# U.s. Amateur winemaking



## asterof (Jun 26, 2014)

is it worth a try to even enter this ?
40th Annual U.S. Amateur Winemaking Competition


----------



## JohnT (Jun 26, 2014)

Absolutely!!!! 

Entering competitions, even if you do not medal, is a great source of impartial feedback on your wine. 

I say go for it! Gotta be in it to win it.


----------



## BernardSmith (Jun 26, 2014)

Are all competitions equally good at giving useful (for the winemaker) rather than subjective (more about the judge) feedback?


----------



## grapeman (Jun 26, 2014)

BernardSmith said:


> Are all competitions equally good at giving useful (for the winemaker) rather than subjective (more about the judge) feedback?


 
NO, not in my opinion.....................


----------



## Runningwolf (Jun 26, 2014)

I agree with Rich. When judging hundreds or thousands of bottles of wine you are moving right along and not enough time to write many notes if any.


----------



## JohnT (Jun 27, 2014)

I think it really depends on the competition itself. 

IMHO, there are competitions that I consider "professional" in their approach, and there are competitions that I find are just a joke. 

I personally like Indy, AWS, and Winemaker mag competitions. I find that the feedback these competitions provide are about as objective as it can get. I have gleaned a lot of info from them.

I try to stay away from things like State Fairs.
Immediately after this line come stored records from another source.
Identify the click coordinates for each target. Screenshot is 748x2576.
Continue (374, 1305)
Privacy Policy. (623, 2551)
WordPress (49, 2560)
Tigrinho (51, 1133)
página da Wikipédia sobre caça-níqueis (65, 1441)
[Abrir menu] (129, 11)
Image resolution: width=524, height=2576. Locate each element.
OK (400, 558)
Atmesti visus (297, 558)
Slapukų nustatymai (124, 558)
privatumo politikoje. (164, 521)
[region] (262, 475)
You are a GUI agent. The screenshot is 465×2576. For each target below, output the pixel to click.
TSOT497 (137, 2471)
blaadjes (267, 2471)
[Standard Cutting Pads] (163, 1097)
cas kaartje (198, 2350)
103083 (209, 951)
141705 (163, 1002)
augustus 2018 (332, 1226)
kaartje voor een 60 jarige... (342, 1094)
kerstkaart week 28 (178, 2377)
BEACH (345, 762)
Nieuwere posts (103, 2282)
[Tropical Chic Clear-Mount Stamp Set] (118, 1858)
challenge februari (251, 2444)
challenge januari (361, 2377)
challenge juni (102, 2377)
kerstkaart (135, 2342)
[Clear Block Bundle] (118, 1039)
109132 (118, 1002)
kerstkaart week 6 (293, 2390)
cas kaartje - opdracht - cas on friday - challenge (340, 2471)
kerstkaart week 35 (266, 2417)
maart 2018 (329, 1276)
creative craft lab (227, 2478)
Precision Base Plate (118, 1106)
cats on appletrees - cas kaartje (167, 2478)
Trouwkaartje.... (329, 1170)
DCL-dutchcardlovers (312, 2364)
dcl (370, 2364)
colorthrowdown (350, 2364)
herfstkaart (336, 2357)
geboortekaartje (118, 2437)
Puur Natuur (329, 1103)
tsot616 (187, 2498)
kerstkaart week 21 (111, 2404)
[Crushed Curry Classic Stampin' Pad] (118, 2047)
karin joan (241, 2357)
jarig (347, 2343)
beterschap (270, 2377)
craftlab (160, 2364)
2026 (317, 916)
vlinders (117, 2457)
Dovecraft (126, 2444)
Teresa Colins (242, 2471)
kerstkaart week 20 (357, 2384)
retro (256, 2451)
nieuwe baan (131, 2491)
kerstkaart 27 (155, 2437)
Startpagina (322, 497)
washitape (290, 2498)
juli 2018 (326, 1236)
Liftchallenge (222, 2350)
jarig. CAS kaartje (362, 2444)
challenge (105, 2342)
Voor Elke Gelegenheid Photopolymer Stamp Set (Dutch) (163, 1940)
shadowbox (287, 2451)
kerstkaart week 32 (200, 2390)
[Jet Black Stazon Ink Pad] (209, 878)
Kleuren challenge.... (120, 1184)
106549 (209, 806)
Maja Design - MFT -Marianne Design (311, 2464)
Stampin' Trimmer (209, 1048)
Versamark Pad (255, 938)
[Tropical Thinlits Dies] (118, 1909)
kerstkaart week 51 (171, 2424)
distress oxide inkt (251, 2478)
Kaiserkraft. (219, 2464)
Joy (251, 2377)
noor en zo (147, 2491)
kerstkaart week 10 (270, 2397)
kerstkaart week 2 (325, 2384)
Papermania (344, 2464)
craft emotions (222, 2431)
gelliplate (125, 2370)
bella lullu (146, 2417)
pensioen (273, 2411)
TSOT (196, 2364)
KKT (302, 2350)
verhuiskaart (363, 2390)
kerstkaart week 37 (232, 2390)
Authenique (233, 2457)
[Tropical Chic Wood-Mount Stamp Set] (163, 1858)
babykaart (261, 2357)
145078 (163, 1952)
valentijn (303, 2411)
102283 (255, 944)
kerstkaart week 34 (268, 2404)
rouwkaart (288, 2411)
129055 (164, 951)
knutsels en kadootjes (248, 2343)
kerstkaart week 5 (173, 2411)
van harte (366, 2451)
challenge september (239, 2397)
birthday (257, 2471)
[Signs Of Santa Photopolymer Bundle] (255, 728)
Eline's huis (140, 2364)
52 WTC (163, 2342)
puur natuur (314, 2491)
They are more geared for country style wines and very rarely have (what I consider) a qualified panel of judges. The last one that I entered, I actually attended the judging and was shocked and pissed at the level of unprofessionalism... 

- They set the wine entries out on a table in full sun for several hours before the judging. This was in August and the wine was beyond warm by the time it was tasted.

- The judges were made up local businessmen. I spoke to one of them and asked him what made him such a fan of wine. "I really am more of a scotch drinker" was his response.

- The judges did not taste the wine, they drank the wine. Midway into the judging, they were obviously drunk.


----------



## franki1926 (Oct 29, 2014)

Anyone enter this one? It's going on right now. I entered two bottles


----------



## franki1926 (Nov 1, 2014)

did anyone attend ? how was it?


----------



## seth8530 (Nov 2, 2014)

As mentioned above, it really depends on the competition. I did not really like the Winemaker magazine comp because they did not really give me good notes. But, for my meads I enter them into the Mazers cup and they give very good notes.. ( I might be partial to this competiotin since I did good at this one and not so good at winemaker magazine). But in all honesty, I did not think the notes I got from winemaker magazine were very informative.


----------



## asterof (Nov 2, 2014)

Yea I entered one Merlot, 

"Judging will be conducted on November 22, 2014 and the award winners will be posted on the Cellarmasters web site (http://www.cellarmastersLA.org) promptly. Awards and/or judging score sheets will be mailed in approximately eight weeks."


----------



## franki1926 (Nov 2, 2014)

sorry I was thinking of the AWS national that was held this weekend. I am looking forward to finding out the results, so far noting posted.


----------